Australian leaders rank cyber as top business risk


By Dylan Bushell-Embling
Friday, 29 July, 2022

Australian leaders rank cyber as top business risk

Australian business leaders are significantly more concerned about cybersecurity risks than their global peers, according to PwC.

The company’s 2022 Global Risk Survey found that 32% of respondents rated cybersecurity as one of the top risks to revenue growth, compared to just 20% globally.

Australian respondents ranked cybersecurity ahead of business operating model risks (22%), geopolitical risks (19%), recruitment and retention (19%), and workforce management (17%).

By contrast, global respondents ranked cyber as only third on the list (20%), below market risks (22%) and operating model risks (21%), but ahead of external change (20%) and geopolitical risks (18%).

Cyber was also ranked a higher risk than COVID impacts, economic volatility and climate change by Australian respondents, PwC Australia Cyber Leader and Risk Advisory Partner Rick Crethar said.

“We’re more aware locally of our exposure to cyber threats. The government has also stepped up its focus on our national cybersecurity strategy and broader risk management obligations on our critical infrastructure,” he said.

The survey found that in the face of growing risk, 58% of Australian respondents plan to focus on hiring more risk professionals, while nearly two-thirds (63%) plan to increase their spending on risk technology.

More than half of organisations are also planning to bridge the skills gap by increasing their spending on and use of managed services.

“The war for talent is already having an impact on risk management functions across the country,” Crethar said. “To address talent challenges, Australia’s leaders are planning to use a combination of recruitment, technology uplift and flexible operating models.”

The top challenges involved in managing risks within Australian respondents’ organisations were considered to be constraints on risk management resources (87%), risk owners’ lack of required skill set (87%), risk functions’ lack of required skill set (84%) and high employee turnover (79%).

“Australia’s leading organisations are recognising they need greater skills and expertise for some of the more complex risks, such as third-party risks, privacy, data, financial crime, strategic/modelling, cyber and ESG,” Crethar said.

“The challenge is that line two headcount is still low, placing greater reliance on alternate sourcing models and greater automation to free up existing skilled resources.”

Other emerging risks which organisations in Australia are watching closely include the macroeconomic environment, with fears that a recession is looming, as well as major climate change impacts such as extreme weather and natural disasters, the report found.

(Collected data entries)
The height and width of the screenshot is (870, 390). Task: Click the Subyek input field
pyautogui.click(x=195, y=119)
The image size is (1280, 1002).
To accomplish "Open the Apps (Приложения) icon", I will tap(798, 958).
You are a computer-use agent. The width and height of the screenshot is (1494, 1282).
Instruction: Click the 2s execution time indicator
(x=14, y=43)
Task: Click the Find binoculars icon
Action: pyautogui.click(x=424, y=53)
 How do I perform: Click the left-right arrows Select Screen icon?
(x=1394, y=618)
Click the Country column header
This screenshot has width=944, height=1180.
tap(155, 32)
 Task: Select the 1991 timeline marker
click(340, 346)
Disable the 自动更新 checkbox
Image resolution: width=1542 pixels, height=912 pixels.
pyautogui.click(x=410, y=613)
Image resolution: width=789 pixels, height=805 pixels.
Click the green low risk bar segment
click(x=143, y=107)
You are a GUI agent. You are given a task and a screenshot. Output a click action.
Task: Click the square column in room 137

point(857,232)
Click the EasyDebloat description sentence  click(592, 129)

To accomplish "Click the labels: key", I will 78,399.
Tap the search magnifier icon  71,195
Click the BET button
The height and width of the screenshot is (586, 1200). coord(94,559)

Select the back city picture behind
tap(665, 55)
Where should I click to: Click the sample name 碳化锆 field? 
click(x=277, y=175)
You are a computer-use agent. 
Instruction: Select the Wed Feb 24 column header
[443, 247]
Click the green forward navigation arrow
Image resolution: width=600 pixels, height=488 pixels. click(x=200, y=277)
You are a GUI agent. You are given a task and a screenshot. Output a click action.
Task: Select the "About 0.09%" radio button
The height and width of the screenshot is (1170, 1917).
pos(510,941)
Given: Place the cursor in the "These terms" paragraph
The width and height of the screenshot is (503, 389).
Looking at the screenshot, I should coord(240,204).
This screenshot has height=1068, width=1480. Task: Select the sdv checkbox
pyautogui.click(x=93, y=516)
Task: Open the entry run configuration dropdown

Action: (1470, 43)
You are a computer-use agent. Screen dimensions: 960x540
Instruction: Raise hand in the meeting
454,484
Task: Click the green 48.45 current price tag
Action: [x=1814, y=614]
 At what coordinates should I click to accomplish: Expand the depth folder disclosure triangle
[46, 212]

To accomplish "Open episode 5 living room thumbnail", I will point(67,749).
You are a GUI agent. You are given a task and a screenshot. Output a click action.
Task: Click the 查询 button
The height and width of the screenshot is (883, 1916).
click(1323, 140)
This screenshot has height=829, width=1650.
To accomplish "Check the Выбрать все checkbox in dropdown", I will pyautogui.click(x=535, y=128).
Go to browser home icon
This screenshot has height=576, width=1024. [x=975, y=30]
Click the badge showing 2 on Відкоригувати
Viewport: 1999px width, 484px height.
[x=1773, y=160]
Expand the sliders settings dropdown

▶ Questions on the material:
A – Transcribe the passage from the article on Australian cyber risk, starting at "Australian business leaders" and ending at "just 20% globally.".
B – According to the article on Australian cyber risk, what share of Australian respondents plan to increase their spending on risk technology?
The rows are not required for either task.

▶ Solved problems:
A –
Australian business leaders are significantly more concerned about cybersecurity risks than their global peers, according to PwC.

The company’s 2022 Global Risk Survey found that 32% of respondents rated cybersecurity as one of the top risks to revenue growth, compared to just 20% globally.

B – Nearly two-thirds (63%)